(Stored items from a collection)
--- --- ---

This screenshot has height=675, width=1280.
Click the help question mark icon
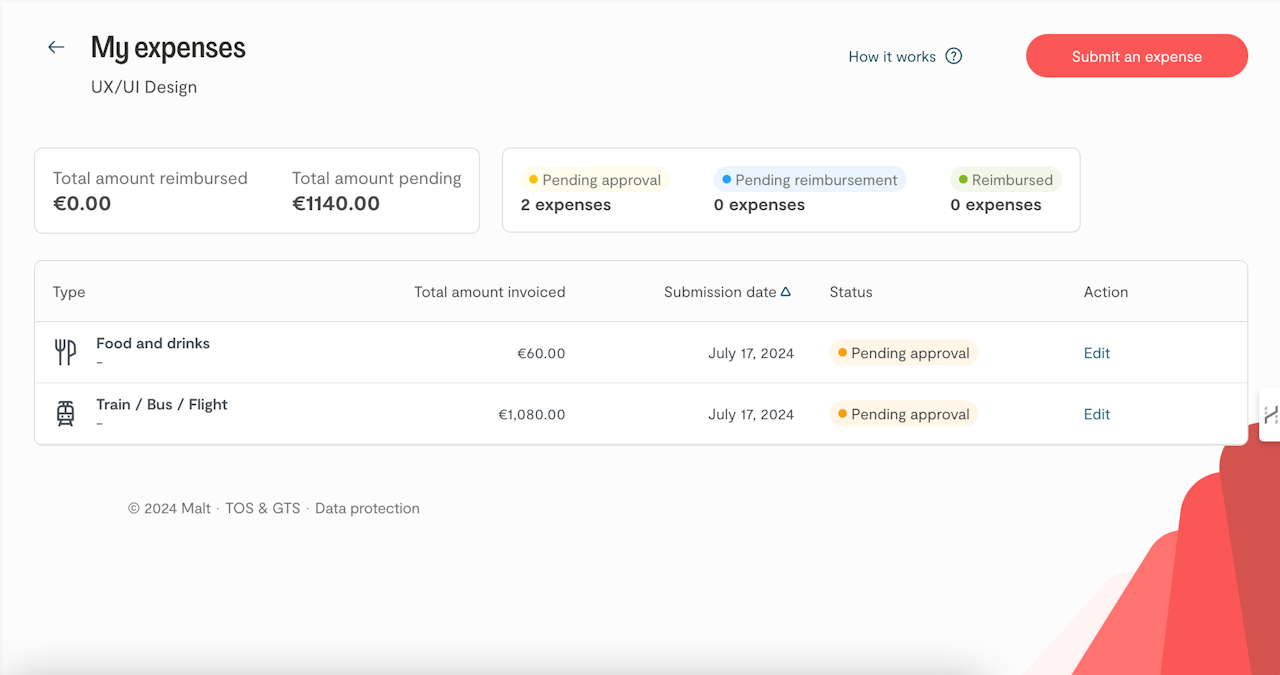[x=954, y=56]
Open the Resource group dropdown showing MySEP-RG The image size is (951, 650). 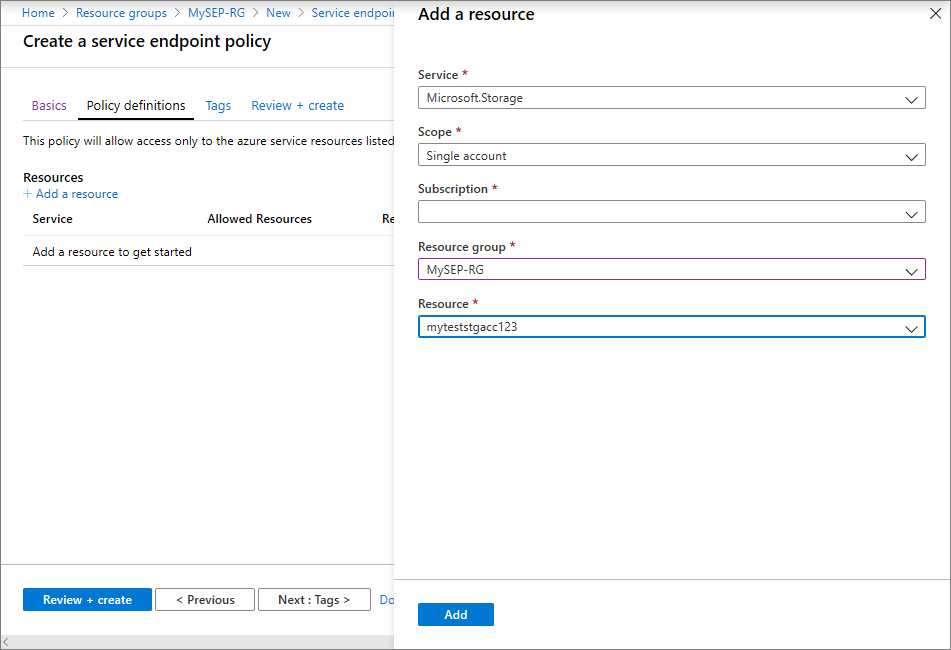(671, 268)

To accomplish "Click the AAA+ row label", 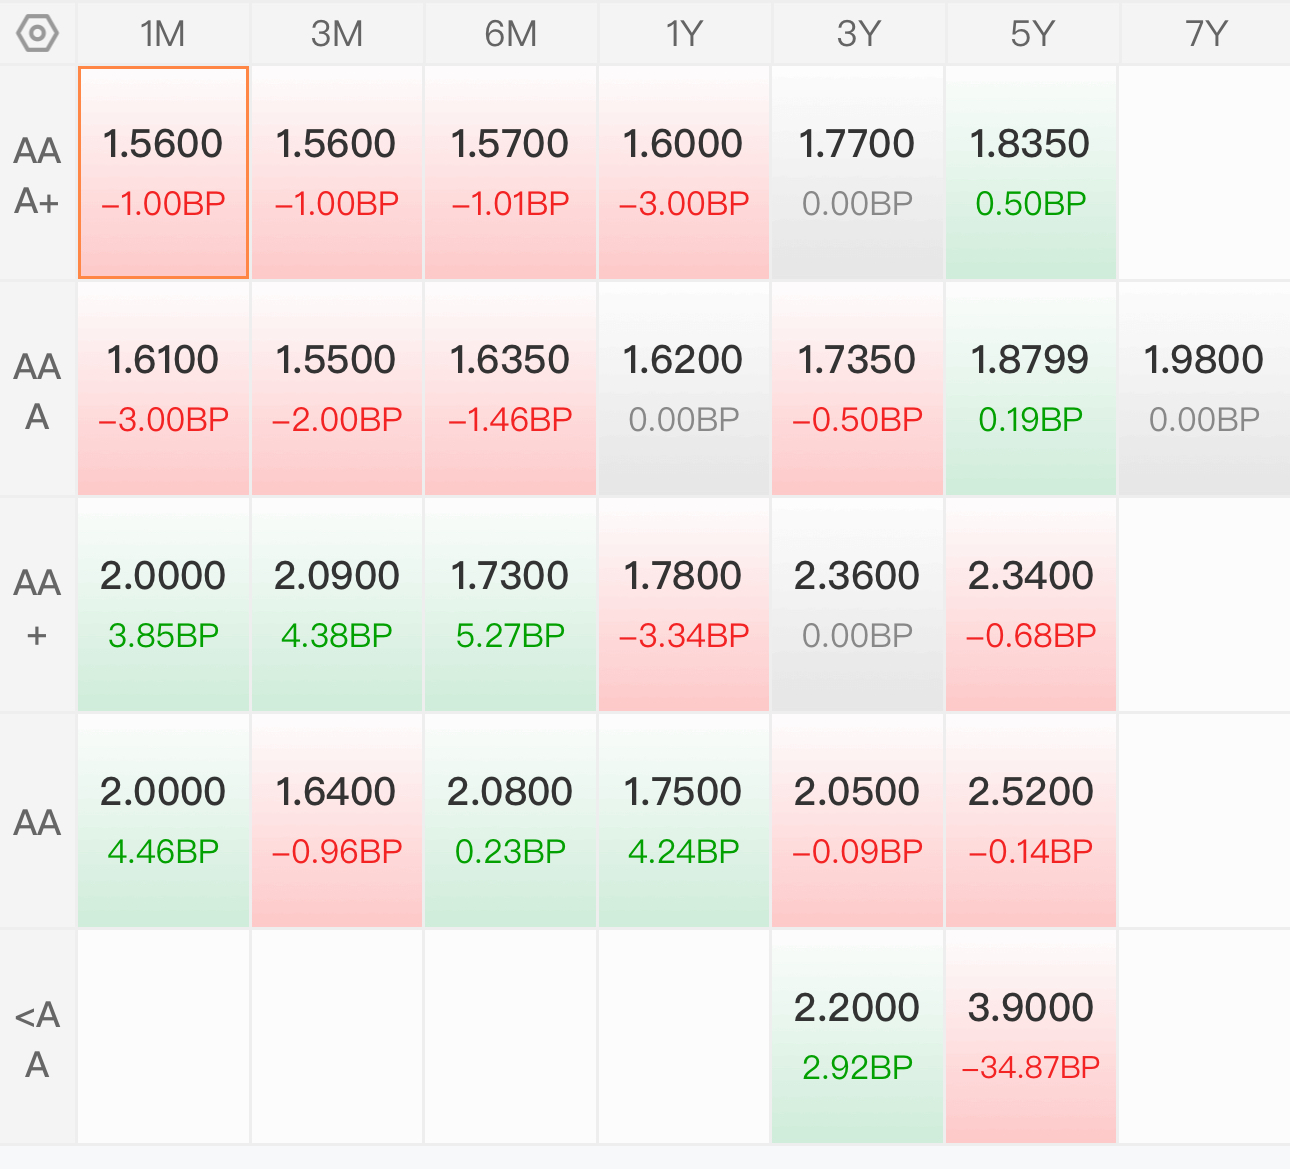I will (38, 175).

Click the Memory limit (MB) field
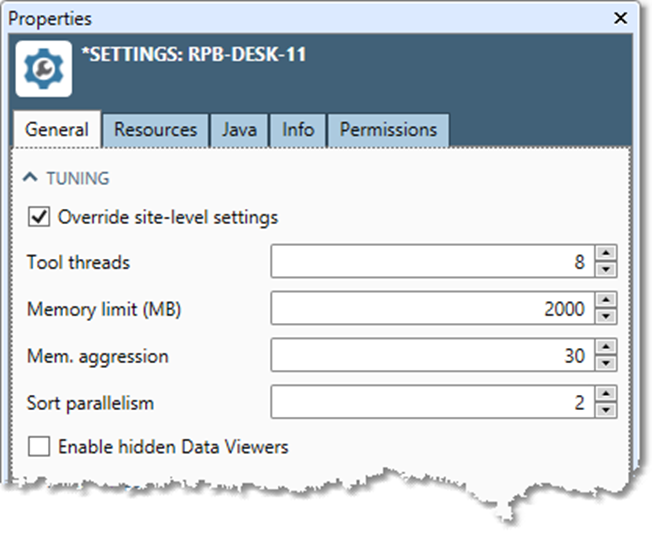click(430, 309)
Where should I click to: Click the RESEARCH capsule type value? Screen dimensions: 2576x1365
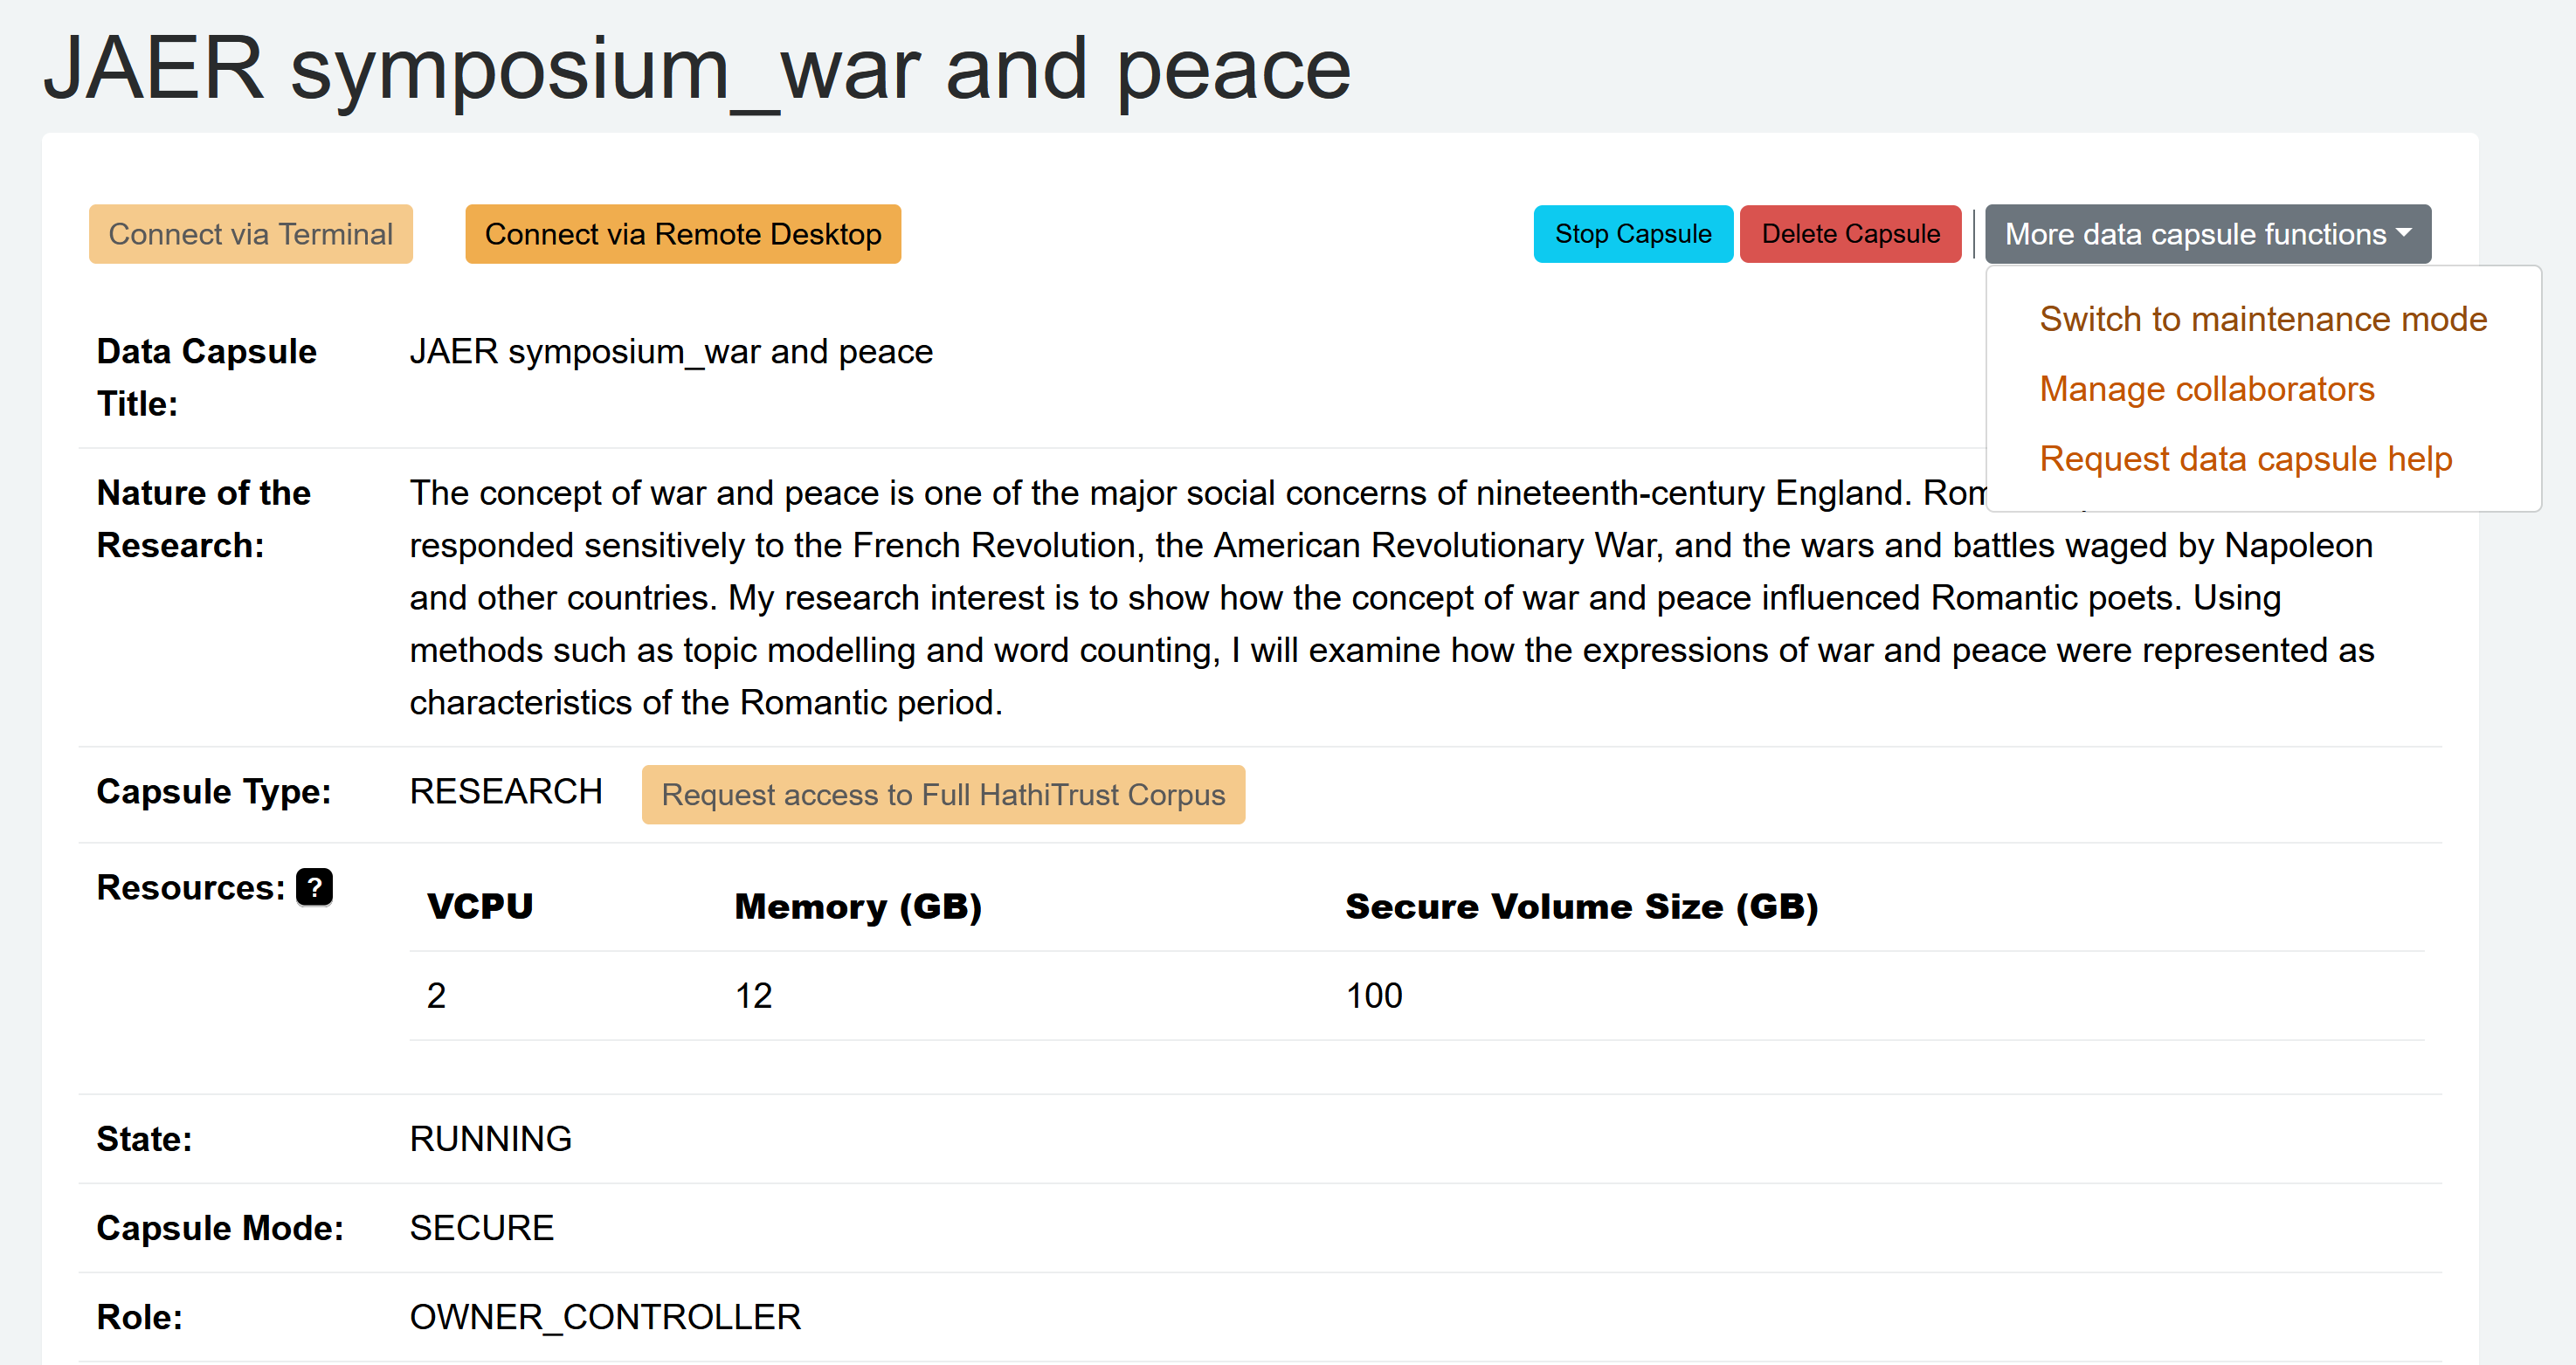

--- --- ---

[THE TASK]:
Edit the listing from the line that contains "Click the Memory limit (MB) field" through the end of the listing by replacing "Memory limit" with "Memory quota", and keep everything else the same. Leave the pictures out of your answer.

[RESULT FOR THIS TASK]:
Click the Memory quota (MB) field
click(430, 309)
Where should I click to: Click the RESEARCH capsule type value? Screen dimensions: 2576x1365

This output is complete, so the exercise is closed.